Upcoming Events
Dissertation Defense: Janak Raj Joshi
Apr 17, 2023, 10:00 AM - 12:00 PM
Exploratory Hall 3301
Committee Names
Dr. Jagadish Shukla, Dissertation Director
Dr. Zafer Boybeyi, Committee Member
Dr. Paul Dirmeyer, Committee Member
Dr. David Straus, Committee Member
Dr. Daniel Tong, Committee Member
Defense Title
Modeling and Predictability of Dust Storms and Atmospheric Dustiness over the Western United States
Defense Abstract
Windblown dust and dust storms impact the Earth’s radiative energy balance and adversely affect public health. This dissertation addresses five major topics on windblown dust: model improvement (including source attribution of dust); predictability of the physics-based dust storm model; and physics-informed statistical modeling and predictions for, and climatology and variability of the observed, seasonal mean dustiness over the western United States.
Accurate dust modeling is essential for understanding and predicting changes in the Earth’s climate system, as well as for guiding early warning systems and mitigation plans to reduce the adverse effects of dust. We have developed a high-resolution (1 km) dust modeling system by building upon an existing modeling framework consisting of the WRF (Weather Research and Forecasting) model, a dust emission model (FENGSHA), and the CMAQ (Community Multiscale Air Quality) model. The dust emission model utilizes new high-resolution data on land use, soil texture, and vegetation index, and new representations, such as for dust source mask, sandblasting efficiency, and roughness correction to threshold friction velocity. All those changes lead to drastic improvements in the model performance, as demonstrated by comparing a simulation of a severe, frontal dust storm in Arizona with observations from ground stations, meteorological radar, and satellite retrievals. The results show promise for developing the model into an operational dust storm-early warning system.

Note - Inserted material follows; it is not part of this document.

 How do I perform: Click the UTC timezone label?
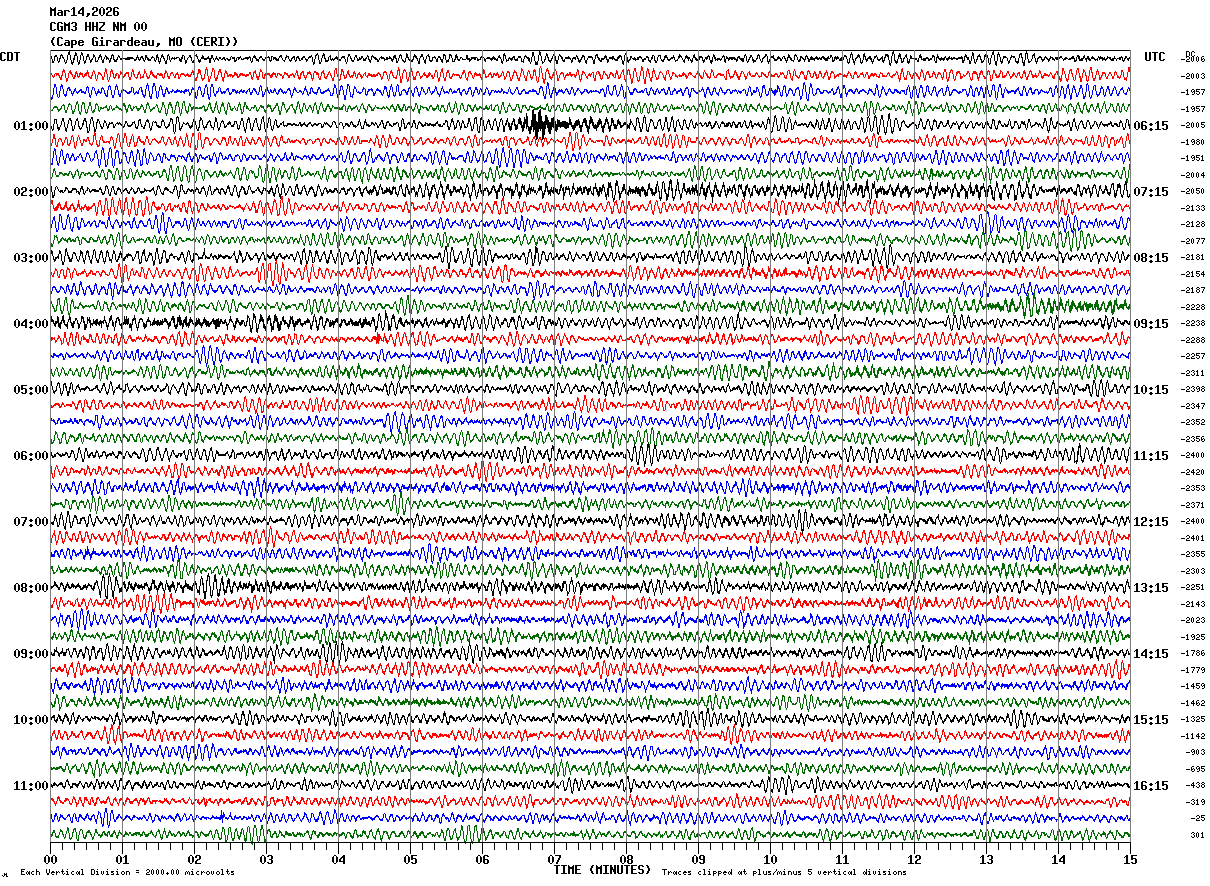[1155, 57]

Croplands (as opposed to desert) are traditionally ignored or improperly represented in models. Analysis of the frontal dust storm simulation indicates that croplands contributed over 50% of PM10 (the concentration of particles with a diameter less than 10 µm) in the Phoenix area, exceeding US EPA-established ambient air quality standards. The results also suggest cropland dust being the most likely cause of a dust-related traffic accident associated with minor injuries. These results imply the importance of including cropland dust sources in emission inventories and air quality simulations.
Results from model sensitivity experiments have strong implications for representing the dust aerosol in air quality and climate models. Specifically, our sensitivity analysis strongly suggests using a dynamic, rather than a static, dust source mask; a physics-based, rather than a clay-based, expression for sandblasting efficiency; and up-to-date, rather than old, data for land use in a dust emission model. The analysis further suggests that meteorological nudging may be advantageous for hindcasts and warns the research community to be careful about choosing the large-scale meteorological fields to drive the WRF model; in the studied case, NARR-driven WRF-runs produced better dust simulations than NAM-driven ones that led to severe underpredictions.

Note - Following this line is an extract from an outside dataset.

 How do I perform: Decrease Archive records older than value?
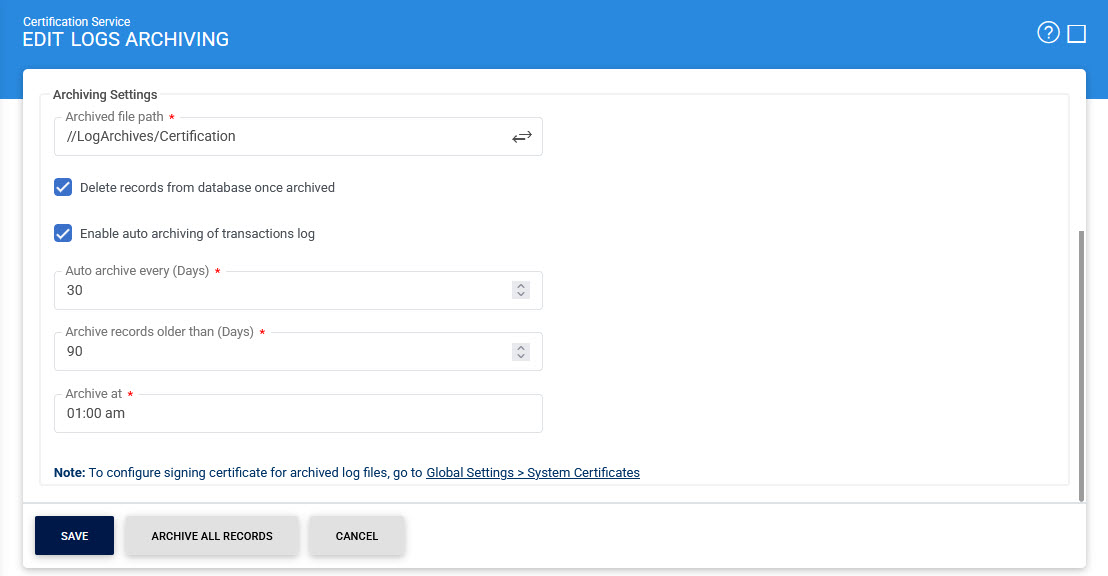[520, 356]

We used the physics-based model to conduct perhaps the first study of short-range (1–8 days) predictability of a dust storm. Here, we simulated uncertainty in meteorological initial conditions with a time-lagged ensemble method. Wind speed V is generally the most important meteorological variable for dust emission. The spread of V among ensemble members was only moderately sensitive to initial condition because of the influence of the domain’s prescribed lateral boundary conditions. The corresponding dust simulations, however, had a much larger spread, and differed increasingly from observations with lead time. As expected, ensemble spread for V increased with domain size.

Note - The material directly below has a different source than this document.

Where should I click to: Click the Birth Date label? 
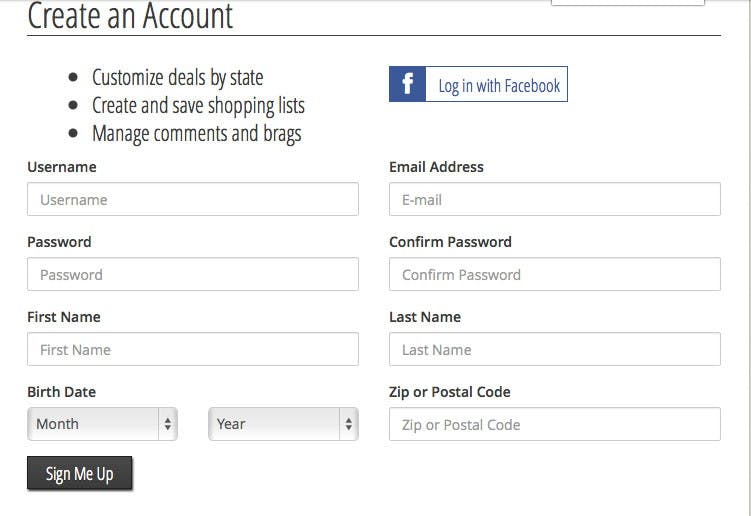tap(61, 392)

We used dust optical depth data based on the MODIS Deep Blue aerosol product to analyze seasonal mean dustiness (occurrence frequency of high optical depth values) over the western United States for 2003–2020 (longer than previous studies). Dustiness had a consistent upward trend for a southwestern region in fall and summer. Ground bareness and precipitation explained most of the observed trends in dustiness. Multiple linear regression shows that seasonal mean dustiness depends on precipitation, bareness, relative humidity, planetary boundary layer height, soil wetness, temperature, and wind speed, but the contributions of these factors depend on the region and the season. The roles of V and V3 in seasonal predictions were generally insignificant. The regression model explains ∼ 40–80% of the observed variability in dustiness, and the corresponding seasonal predictions made using the dust-controlling environmental variables from two different climate models (GFDL-SPEAR and NASA-GEOS-S2S) indicate a promising potential for seasonal predictions a few seasons in advance.
Finally, a comparison between seasonal mean dustiness based on the MODIS data and MERRA-2 data showed a general mismatch between the two data sets, indicating a need to evaluate the MERRA-2 data in more detail.
The findings from this dissertation research should prove useful for both dynamical and statistical modeling for windblown dust and dust storms, in addition to alerting the community to the relative strengths or weaknesses of various data sets. Moreover, the study informs on the climatology and trends of observed dustiness. Finally, the results from the source attribution case study should provide an impetus to better represent in models the various dust sources with their dynamic (varying in space and time) nature represented well.